ABecause the exponential distribution is the only continuous distribution with the memoryless property — P(T > t+s | T > t) = P(T > s)
BBecause the exponential distribution has the smallest variance among positive distributions, ensuring stability
CBecause the generator matrix requires positive off-diagonal entries, which forces exponential holding times
DAny distribution would work; the exponential is chosen for mathematical convenience
The Markov property requires that the future depends only on the current state, not on how long the process has been in that state. If the holding time were non-exponential (say, uniformly distributed), then knowing the process has been in state i for time s would give information about the remaining holding time — violating the Markov property. The memoryless property of the exponential distribution ensures that 'time already spent' is irrelevant, making the current state a sufficient summary. This is the fundamental reason CTMCs must have exponential holding times.
Question 2 Multiple Choice
The generator matrix Q of a CTMC has the property that each row sums to zero: Σⱼ qᵢⱼ = 0 for all i. This is analogous to what property of the transition matrix P in discrete-time Markov chains?

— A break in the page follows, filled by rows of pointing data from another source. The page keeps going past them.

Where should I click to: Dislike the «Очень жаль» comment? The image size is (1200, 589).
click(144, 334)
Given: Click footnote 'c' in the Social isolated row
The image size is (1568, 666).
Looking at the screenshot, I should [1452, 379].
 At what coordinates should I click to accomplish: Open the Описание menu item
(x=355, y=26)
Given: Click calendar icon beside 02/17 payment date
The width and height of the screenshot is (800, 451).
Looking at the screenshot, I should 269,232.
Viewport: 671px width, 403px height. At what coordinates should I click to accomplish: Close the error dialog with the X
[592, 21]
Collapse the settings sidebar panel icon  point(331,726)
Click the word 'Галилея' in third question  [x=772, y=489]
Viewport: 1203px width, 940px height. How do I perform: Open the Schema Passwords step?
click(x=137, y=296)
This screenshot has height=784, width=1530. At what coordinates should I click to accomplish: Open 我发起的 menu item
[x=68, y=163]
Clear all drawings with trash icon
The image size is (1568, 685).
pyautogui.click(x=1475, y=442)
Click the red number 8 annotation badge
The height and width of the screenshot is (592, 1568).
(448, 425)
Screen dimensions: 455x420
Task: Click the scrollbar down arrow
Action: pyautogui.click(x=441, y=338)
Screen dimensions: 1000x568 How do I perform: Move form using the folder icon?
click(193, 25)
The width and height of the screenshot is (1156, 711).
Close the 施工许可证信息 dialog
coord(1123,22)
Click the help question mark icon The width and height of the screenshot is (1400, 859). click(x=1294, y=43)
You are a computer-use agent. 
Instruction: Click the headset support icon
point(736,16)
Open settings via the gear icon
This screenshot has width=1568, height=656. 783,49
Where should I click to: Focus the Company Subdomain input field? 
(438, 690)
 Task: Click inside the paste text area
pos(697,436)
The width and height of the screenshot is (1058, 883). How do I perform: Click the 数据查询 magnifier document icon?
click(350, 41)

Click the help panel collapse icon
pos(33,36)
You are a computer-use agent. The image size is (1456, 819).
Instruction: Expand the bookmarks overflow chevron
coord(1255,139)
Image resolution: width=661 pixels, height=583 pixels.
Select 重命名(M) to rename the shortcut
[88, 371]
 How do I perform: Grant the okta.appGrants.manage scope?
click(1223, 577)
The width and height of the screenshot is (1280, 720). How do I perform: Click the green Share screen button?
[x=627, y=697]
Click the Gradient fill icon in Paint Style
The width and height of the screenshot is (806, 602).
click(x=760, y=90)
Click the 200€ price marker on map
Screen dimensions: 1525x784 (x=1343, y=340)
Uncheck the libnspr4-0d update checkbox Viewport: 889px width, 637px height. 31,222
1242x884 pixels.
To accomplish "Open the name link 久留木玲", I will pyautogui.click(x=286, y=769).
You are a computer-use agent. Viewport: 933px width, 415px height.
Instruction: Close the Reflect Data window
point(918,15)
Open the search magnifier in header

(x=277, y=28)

AEach row of P sums to 1 (rows are probability distributions) — the zero row sums of Q reflect the fact that Q generates the rate of change, not the distribution itself
BP is symmetric — the zero row sums enforce reversibility
CP has eigenvalue 1 — the zero row sums ensure Q has eigenvalue 0
DBoth A and C are correct
The transition matrix P = e^{Qt} must have rows summing to 1 (it's a stochastic matrix). This requires Q to have rows summing to 0: the diagonal entry qᵢᵢ = -Σ_{j≠i} qᵢⱼ is the negative total exit rate. Equivalently, Q1 = 0 (the vector of ones is in the null space), which means 0 is an eigenvalue of Q — analogous to 1 being an eigenvalue of P. The relationship P(t) = e^{Qt} connects the discrete snapshot (transition probabilities over time t) to the continuous dynamics (instantaneous rates).
Question 3 Short Answer
A two-state CTMC has states {0,1} with transition rates q₀₁ = α and q₁₀ = β. Find the stationary distribution.
Think about your answer, then reveal below.
Model answer: The stationary distribution π = (π₀, π₁) satisfies πQ = 0 and π₀ + π₁ = 1. The generator Q has q₀₁ = α, q₁₀ = β, q₀₀ = -α, q₁₁ = -β. The equation π₀(-α) + π₁β = 0 gives π₀α = π₁β, so π₀/π₁ = β/α. With normalization: π₀ = β/(α+β) and π₁ = α/(α+β). The process spends time in each state proportional to the reciprocal of its exit rate — the state with slower exit rate (lower transition rate out) has higher stationary probability.
This is the continuous-time analogue of the discrete-time two-state chain. The stationary distribution depends on the ratio of transition rates, not their absolute magnitudes. Doubling both α and β speeds up the process but doesn't change the long-run fraction of time spent in each state. The absolute rates control the mixing time (how fast the process approaches stationarity), while the ratios control the stationary distribution.